Dataset excerpts
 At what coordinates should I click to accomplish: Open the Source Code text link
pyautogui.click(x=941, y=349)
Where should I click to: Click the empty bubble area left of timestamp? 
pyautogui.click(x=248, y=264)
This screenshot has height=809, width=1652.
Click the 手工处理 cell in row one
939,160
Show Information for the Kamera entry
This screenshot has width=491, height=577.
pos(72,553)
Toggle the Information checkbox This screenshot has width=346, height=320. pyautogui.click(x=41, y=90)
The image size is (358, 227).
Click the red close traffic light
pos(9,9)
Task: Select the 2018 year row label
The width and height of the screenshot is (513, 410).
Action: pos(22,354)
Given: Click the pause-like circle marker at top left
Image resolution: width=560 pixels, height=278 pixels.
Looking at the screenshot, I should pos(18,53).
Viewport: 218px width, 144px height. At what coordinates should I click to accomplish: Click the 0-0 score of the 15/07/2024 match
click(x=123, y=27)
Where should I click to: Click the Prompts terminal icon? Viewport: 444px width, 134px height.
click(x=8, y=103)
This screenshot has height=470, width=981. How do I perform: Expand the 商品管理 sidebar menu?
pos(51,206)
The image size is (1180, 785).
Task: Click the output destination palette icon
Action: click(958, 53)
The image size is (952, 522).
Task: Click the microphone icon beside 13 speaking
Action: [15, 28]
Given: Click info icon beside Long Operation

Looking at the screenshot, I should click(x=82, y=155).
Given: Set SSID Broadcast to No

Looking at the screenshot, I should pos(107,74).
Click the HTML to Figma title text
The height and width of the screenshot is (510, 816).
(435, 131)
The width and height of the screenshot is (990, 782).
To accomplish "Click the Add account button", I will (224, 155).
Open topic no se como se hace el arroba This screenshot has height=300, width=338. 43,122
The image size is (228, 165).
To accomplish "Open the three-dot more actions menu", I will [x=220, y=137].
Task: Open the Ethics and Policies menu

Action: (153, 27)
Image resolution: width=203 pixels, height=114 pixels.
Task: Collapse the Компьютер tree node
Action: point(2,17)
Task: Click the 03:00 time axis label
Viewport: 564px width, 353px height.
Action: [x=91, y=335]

Work task
Say, as a bare number, how many lines above contain the word "Information".

Response to this task
2